Thoughts on Positioning a New Product
We’ve launched a new product here at IQ for Business. We call it Halo BI. Say Hello to Halo!
Marketers and would-be marketers have been asking me about this new product’s positioning. It turns out to be a really hard question to answer because it’s really just jargon for “How do you want your prospects and customers to think about your new product? And what space in the human mental filing cabinet do you want it to occupy?”
It’s a good question. Common answers to this question in the B2C world include “everyday low price” (Wal-Mart), “fanatical customer service” (Zappos, Nordstrom), “quality/toughness” (Ford trucks) and my favorite “the ultimate driving machine” (when it’s not in the shop) BMW.
Before I answer the question, here’s some background. When it comes to BI, I hold some truths to be self-evident. Namely:
- Data is dumb
- So is software that organizes data. Dumb and dumber.
- Human intelligence is required to create actionable information from dumb data
- Humans want to achieve
- If it’s easy to use, it gets used.
- If it’s FUN to use, you’ve created something special
With that as backdrop, the new product’s positioning is: business intelligence that catalyzes human intelligence. A catalyst is responsible for initiating a reaction, like a chemical reaction, but it isn’t consumed in the process.
This positioning rests on the belief that the only worthwhile BI system is the one that delivers the right data to the right person at the right time and makes it easy for that person to apply his human intelligence in a way that transforms data into valuable information. In turn, the information is used to improve decision-making. And the next day the same thing happens again, and so on.
From a practical and selfish standpoint, this positioning helps me as President. It offers some guiding principles to the Professional Services, Product Management and R&D teams here at IQ for Business:
- Focus on speed of implementation
- Make sure we help with communication, collaboration, and all things “Humans” need to make decisions.
- Jealously guard against adding complexity and clutter to the user experience. Power notwithstanding, if it’s hard to use it won’t get used.
- Create a logical, habit-forming experience
To help convey the positioning, we’ve devised a few taglines that we think are pithy and clever. Examples include:
- This Isn’t Your IT Department’s BI
- Smarter than your average BI
- Intelligence Unlimited
- Business Intelligence; no PhD required
- Intelligence is where you find it
In the coming weeks I’ll unpack the meaning of each one of these so you can decide just how clever they really are! So here’s the first one:
“This Isn’t Your IT Department’s BI” stems from a marketing campaign created for GM’s Oldsmobile division in the late ‘80s. Not Your Father’s Oldsmobile was an attempt to attract younger buyers to the franchise by convincing them that Olds was fresh and exciting…that things had changed in a good way since your Dad owned one.

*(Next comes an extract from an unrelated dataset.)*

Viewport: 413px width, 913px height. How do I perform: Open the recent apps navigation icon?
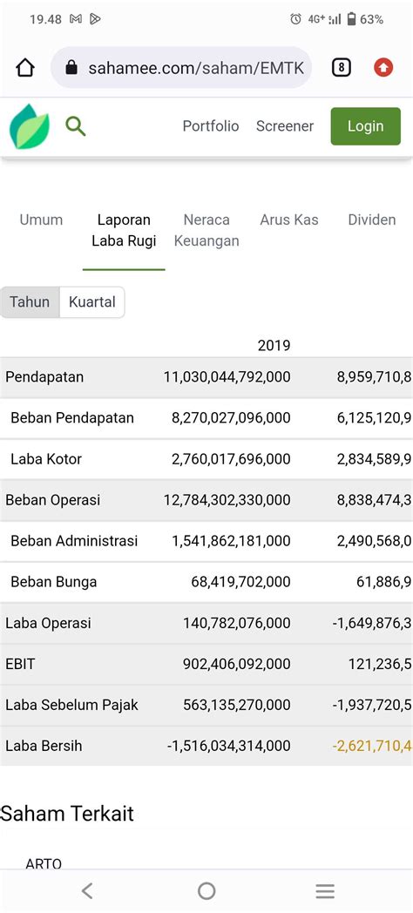point(325,891)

Ironically, for decades Olds successfully positioned itself as GM’s innovation brand. And it had the chops to back up the claim:
- 1920s, first to use chrome-plated trim instead of nickel.
- 1938, the first fully automatic transmission
- 1949, the Rocket 88 boasted the first high compression overhead valve V-8
- 1966, front-wheel-drive
- 1974, first U.S. manufacturer to offer air bags as an option.
As we all know, Oldsmobile didn’t survive. It wasn’t able to rejuvenate itself by attracting a youthful following. Nonetheless, the phrase “Not Your Father’s” quickly entered the vernacular. It’s still used to connote change for the better, young and vigorous rather than aged and stodgy, better than the version you remember, worth taking a new look at…
Put into a BI context, the IT Department is the father. IT, when it gets around to building a solution, usually creates a monolithic, over-engineered, poorly documented, hard-to-deploy-and-even-harder-to-use solution that violates all of the tenets of simplicity we hold dear here at IQ for Business.
Make no mistake. Your IT Department’s BI solution will help IT consolidate its kingdom. It won’t help the business make better decisions. IT is focused on solving technology problems, Business are focused at solving business problems.
What we’ve built is easy to install, support, upgrade and above all, easy for our customers to use. It gets them the answers they need to run a better business. What we’ve built isn’t your IT Department’s BI. It’s yours.